Workflow Orchestration

Work Pools and Workers: Deploy Python Securely

June 13, 2024
Avril Aysha
Share

Writing great Python code is one thing. Getting this Python code to run reliably, efficiently and securely in a production environment is another story. This process is known as “deploying your code” or just “deployment”. To deploy Python code well, you will need to consider the type of infrastructure your code will run on, as well as the level of control you will need over this infrastructure. This becomes increasingly important as your workloads scale.

Deploying Python at scale within a serious business operation means dealing with varying infrastructure and security requirements. You can’t simply deploy all your Python scripts without paying careful attention to the kind of infrastructure they are being run on, at least not without being wasteful or insecure. Your operations department might have very different infrastructure needs from your ML teams, for example, or you may need to define security policies and track infrastructure costs separately per team or user. Work Pools and workers give you the granular control and flexibility you need to run jobs efficiently and securely.

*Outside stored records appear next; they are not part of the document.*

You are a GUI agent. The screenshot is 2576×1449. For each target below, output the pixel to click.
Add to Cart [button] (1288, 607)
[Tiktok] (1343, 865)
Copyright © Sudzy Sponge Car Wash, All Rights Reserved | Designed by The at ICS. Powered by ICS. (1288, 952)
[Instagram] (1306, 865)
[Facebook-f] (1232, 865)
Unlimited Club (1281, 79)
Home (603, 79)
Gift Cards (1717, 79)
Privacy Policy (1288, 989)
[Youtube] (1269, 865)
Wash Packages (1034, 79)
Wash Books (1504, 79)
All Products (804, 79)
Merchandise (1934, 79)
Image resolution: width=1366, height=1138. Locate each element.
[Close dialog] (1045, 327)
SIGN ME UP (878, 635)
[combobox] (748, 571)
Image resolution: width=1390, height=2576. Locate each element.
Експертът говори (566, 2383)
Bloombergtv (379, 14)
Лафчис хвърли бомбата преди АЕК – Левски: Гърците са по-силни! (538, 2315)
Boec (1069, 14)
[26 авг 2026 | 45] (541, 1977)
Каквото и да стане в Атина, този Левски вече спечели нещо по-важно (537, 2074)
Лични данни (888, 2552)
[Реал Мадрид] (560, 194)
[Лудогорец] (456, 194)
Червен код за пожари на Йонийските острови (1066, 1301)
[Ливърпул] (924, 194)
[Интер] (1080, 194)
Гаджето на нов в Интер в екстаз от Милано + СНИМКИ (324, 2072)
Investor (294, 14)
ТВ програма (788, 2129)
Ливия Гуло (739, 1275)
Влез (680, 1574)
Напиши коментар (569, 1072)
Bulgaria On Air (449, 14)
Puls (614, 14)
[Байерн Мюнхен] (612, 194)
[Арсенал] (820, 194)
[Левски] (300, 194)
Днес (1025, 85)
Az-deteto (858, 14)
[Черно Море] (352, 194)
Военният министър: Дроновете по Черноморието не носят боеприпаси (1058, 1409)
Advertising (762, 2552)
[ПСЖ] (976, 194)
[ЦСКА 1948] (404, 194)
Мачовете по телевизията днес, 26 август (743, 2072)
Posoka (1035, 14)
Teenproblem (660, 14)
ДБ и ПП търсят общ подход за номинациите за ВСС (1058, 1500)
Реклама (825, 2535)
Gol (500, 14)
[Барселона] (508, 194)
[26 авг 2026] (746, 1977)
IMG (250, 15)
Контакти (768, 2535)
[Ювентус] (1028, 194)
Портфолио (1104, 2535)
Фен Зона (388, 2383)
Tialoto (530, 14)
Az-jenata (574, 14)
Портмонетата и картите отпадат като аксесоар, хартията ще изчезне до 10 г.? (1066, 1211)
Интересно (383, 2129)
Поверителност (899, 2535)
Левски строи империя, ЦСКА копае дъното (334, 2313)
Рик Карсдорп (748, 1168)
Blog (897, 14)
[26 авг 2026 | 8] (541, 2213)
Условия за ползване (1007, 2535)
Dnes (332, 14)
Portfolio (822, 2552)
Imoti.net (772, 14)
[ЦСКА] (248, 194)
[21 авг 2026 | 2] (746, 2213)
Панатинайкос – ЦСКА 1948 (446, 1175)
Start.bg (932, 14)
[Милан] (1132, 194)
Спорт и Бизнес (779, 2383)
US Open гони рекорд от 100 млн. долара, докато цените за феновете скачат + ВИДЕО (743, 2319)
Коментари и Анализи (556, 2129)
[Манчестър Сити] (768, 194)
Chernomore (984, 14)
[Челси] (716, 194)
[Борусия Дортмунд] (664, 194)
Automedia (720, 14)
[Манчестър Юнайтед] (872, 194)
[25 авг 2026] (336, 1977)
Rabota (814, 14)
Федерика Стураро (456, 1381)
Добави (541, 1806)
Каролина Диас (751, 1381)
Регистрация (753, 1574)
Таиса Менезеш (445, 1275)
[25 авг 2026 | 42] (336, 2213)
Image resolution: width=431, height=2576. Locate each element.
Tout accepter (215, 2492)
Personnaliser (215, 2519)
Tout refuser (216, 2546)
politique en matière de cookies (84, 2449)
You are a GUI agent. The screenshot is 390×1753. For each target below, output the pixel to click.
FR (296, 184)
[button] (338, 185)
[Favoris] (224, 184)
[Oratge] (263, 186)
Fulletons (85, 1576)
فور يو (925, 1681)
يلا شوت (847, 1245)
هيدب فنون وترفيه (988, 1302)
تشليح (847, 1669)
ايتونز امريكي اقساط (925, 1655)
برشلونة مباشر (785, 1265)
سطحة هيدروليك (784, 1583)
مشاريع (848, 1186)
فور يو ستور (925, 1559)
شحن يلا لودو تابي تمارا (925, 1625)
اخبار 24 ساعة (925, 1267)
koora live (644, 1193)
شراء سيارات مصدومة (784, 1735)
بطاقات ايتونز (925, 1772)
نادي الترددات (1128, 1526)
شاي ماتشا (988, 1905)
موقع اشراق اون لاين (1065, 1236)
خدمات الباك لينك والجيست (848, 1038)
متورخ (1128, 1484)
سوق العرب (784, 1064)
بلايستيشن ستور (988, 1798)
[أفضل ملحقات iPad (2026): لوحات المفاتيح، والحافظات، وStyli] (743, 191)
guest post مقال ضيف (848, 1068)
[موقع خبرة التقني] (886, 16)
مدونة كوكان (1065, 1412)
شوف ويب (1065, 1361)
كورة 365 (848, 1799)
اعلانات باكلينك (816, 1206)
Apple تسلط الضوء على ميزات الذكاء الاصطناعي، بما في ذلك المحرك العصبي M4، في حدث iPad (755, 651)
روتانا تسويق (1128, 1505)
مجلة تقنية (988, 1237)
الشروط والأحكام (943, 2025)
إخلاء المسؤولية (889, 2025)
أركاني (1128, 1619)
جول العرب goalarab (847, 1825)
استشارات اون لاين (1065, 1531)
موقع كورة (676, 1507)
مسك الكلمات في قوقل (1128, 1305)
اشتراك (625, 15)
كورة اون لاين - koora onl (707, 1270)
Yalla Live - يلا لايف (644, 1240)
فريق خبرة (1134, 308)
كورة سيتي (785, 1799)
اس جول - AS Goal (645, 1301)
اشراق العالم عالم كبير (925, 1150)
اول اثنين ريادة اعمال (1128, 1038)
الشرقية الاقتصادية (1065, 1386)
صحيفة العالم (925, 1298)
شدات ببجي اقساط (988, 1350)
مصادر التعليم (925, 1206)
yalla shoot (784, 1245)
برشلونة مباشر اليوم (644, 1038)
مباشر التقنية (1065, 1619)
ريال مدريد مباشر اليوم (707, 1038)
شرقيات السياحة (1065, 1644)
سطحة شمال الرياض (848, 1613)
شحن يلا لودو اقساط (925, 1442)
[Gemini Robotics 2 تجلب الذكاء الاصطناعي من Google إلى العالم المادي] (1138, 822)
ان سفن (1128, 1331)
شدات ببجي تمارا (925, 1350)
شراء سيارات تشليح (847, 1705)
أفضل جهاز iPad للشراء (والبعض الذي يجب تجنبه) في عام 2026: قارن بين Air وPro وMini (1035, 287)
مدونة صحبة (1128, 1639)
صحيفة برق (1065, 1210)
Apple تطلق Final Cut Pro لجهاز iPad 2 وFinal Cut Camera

Deploy Python with Prefect

Prefect allows you to deploy Python code in a more secure, robust manner by simplifying the way you manage your infrastructure. Are you orchestrating jobs that run frequently with light infrastructure requirements? Then a simple long-running terminal process that executes your jobs might be enough. But what if you’re trying to run infrequent jobs that need heavy infrastructure and custom environment variables per run? In that case, you will need a way to quickly spin up the required hardware, configure the environment correctly per job and then spin it all down again after the job has completed.

There are many different ways to deploy your Python code with Prefect:

  • using a simple, long-running terminal process on the same machine that executes your code,
  • on external infrastructure managed by Prefect for ease of use,
  • on external infrastructure that you manage yourself for maximum control and flexibility.

Each of these solutions is designed for particular situations and there is no one-size-fits-all. There are important trade-offs to consider between the complexity of your deployment and the performance, control and security you want to achieve. This article will walk you through each solution. At each step you will learn when and how to use each solution so you can confidently deploy your Python code in the right sweet spot between complexity and performance. You can also go straight to the code example.

Let’s jump in! 🤿

What is a Work Pool?

A Work Pool is a temporary store in which Python work to be executed is collected. This work is created as part of an orchestration flow, which is code logic that defines steps in a workflow. Work to be executed is pushed to the Work Pool by a Prefect Flow script and can then be fetched and executed by other processes, potentially running on other machines.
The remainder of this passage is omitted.